Goal: Copy the following lines word for word, with every character unchanged.

Records supplied:

--------------------------------

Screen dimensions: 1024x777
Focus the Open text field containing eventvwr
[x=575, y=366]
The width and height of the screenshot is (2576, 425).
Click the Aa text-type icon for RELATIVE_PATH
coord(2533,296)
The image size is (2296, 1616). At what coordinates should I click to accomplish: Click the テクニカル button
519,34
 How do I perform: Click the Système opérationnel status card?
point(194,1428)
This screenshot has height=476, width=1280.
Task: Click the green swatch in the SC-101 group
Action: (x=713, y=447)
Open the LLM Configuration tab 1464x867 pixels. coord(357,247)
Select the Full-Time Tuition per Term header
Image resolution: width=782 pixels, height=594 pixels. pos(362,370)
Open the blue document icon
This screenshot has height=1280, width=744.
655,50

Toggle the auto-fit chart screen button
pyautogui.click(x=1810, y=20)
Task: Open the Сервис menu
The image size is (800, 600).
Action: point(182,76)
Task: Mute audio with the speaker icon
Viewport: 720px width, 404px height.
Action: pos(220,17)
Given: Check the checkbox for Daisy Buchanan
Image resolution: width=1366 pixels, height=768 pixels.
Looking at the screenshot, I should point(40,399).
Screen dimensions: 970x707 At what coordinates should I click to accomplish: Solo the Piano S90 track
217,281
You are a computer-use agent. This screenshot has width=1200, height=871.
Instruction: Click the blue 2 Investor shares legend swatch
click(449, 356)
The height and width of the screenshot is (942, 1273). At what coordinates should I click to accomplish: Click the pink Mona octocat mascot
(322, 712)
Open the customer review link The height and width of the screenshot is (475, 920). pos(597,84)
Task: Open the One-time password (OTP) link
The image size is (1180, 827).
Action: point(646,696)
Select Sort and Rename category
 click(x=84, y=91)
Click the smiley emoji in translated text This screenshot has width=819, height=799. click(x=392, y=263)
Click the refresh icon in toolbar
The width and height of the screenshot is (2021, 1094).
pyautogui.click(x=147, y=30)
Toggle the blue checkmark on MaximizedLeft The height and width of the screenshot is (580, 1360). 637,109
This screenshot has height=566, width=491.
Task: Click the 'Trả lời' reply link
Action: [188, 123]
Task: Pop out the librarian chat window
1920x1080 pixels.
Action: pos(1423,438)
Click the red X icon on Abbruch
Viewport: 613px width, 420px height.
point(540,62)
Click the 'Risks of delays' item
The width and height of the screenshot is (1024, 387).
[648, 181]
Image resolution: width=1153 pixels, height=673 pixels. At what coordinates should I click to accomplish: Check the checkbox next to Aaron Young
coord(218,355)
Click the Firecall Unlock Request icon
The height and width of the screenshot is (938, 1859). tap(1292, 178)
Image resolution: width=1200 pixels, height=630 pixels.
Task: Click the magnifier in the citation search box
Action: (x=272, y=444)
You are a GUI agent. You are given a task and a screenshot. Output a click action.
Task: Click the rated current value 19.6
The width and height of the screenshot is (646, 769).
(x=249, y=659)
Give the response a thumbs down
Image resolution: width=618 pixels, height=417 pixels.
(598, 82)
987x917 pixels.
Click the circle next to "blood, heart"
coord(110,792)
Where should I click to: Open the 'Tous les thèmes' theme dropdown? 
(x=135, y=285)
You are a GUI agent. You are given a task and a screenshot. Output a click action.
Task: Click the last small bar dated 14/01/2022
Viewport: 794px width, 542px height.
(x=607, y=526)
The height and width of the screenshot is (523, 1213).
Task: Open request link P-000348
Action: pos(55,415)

--------------------------------

Solution:
Screen dimensions: 1024x777
Focus the Open text field containing eventvwr
[x=575, y=366]
The width and height of the screenshot is (2576, 425).
Click the Aa text-type icon for RELATIVE_PATH
coord(2533,296)
The image size is (2296, 1616). At what coordinates should I click to accomplish: Click the テクニカル button
519,34
 How do I perform: Click the Système opérationnel status card?
point(194,1428)
This screenshot has height=476, width=1280.
Task: Click the green swatch in the SC-101 group
Action: (x=713, y=447)
Open the LLM Configuration tab 1464x867 pixels. coord(357,247)
Select the Full-Time Tuition per Term header
Image resolution: width=782 pixels, height=594 pixels. pos(362,370)
Open the blue document icon
This screenshot has height=1280, width=744.
655,50

Toggle the auto-fit chart screen button
pyautogui.click(x=1810, y=20)
Task: Open the Сервис menu
The image size is (800, 600).
Action: point(182,76)
Task: Mute audio with the speaker icon
Viewport: 720px width, 404px height.
Action: pos(220,17)
Given: Check the checkbox for Daisy Buchanan
Image resolution: width=1366 pixels, height=768 pixels.
Looking at the screenshot, I should point(40,399).
Screen dimensions: 970x707 At what coordinates should I click to accomplish: Solo the Piano S90 track
217,281
You are a computer-use agent. This screenshot has width=1200, height=871.
Instruction: Click the blue 2 Investor shares legend swatch
click(449, 356)
The height and width of the screenshot is (942, 1273). At what coordinates should I click to accomplish: Click the pink Mona octocat mascot
(322, 712)
Open the customer review link The height and width of the screenshot is (475, 920). pos(597,84)
Task: Open the One-time password (OTP) link
The image size is (1180, 827).
Action: point(646,696)
Select Sort and Rename category
 click(x=84, y=91)
Click the smiley emoji in translated text This screenshot has width=819, height=799. click(x=392, y=263)
Click the refresh icon in toolbar
The width and height of the screenshot is (2021, 1094).
pyautogui.click(x=147, y=30)
Toggle the blue checkmark on MaximizedLeft The height and width of the screenshot is (580, 1360). 637,109
This screenshot has height=566, width=491.
Task: Click the 'Trả lời' reply link
Action: [188, 123]
Task: Pop out the librarian chat window
1920x1080 pixels.
Action: pos(1423,438)
Click the red X icon on Abbruch
Viewport: 613px width, 420px height.
point(540,62)
Click the 'Risks of delays' item
The width and height of the screenshot is (1024, 387).
[648, 181]
Image resolution: width=1153 pixels, height=673 pixels. At what coordinates should I click to accomplish: Check the checkbox next to Aaron Young
coord(218,355)
Click the Firecall Unlock Request icon
The height and width of the screenshot is (938, 1859). tap(1292, 178)
Image resolution: width=1200 pixels, height=630 pixels.
Task: Click the magnifier in the citation search box
Action: (x=272, y=444)
You are a GUI agent. You are given a task and a screenshot. Output a click action.
Task: Click the rated current value 19.6
The width and height of the screenshot is (646, 769).
(x=249, y=659)
Give the response a thumbs down
Image resolution: width=618 pixels, height=417 pixels.
(598, 82)
987x917 pixels.
Click the circle next to "blood, heart"
coord(110,792)
Where should I click to: Open the 'Tous les thèmes' theme dropdown? 
(x=135, y=285)
You are a GUI agent. You are given a task and a screenshot. Output a click action.
Task: Click the last small bar dated 14/01/2022
Viewport: 794px width, 542px height.
(x=607, y=526)
The height and width of the screenshot is (523, 1213).
Task: Open request link P-000348
Action: pos(55,415)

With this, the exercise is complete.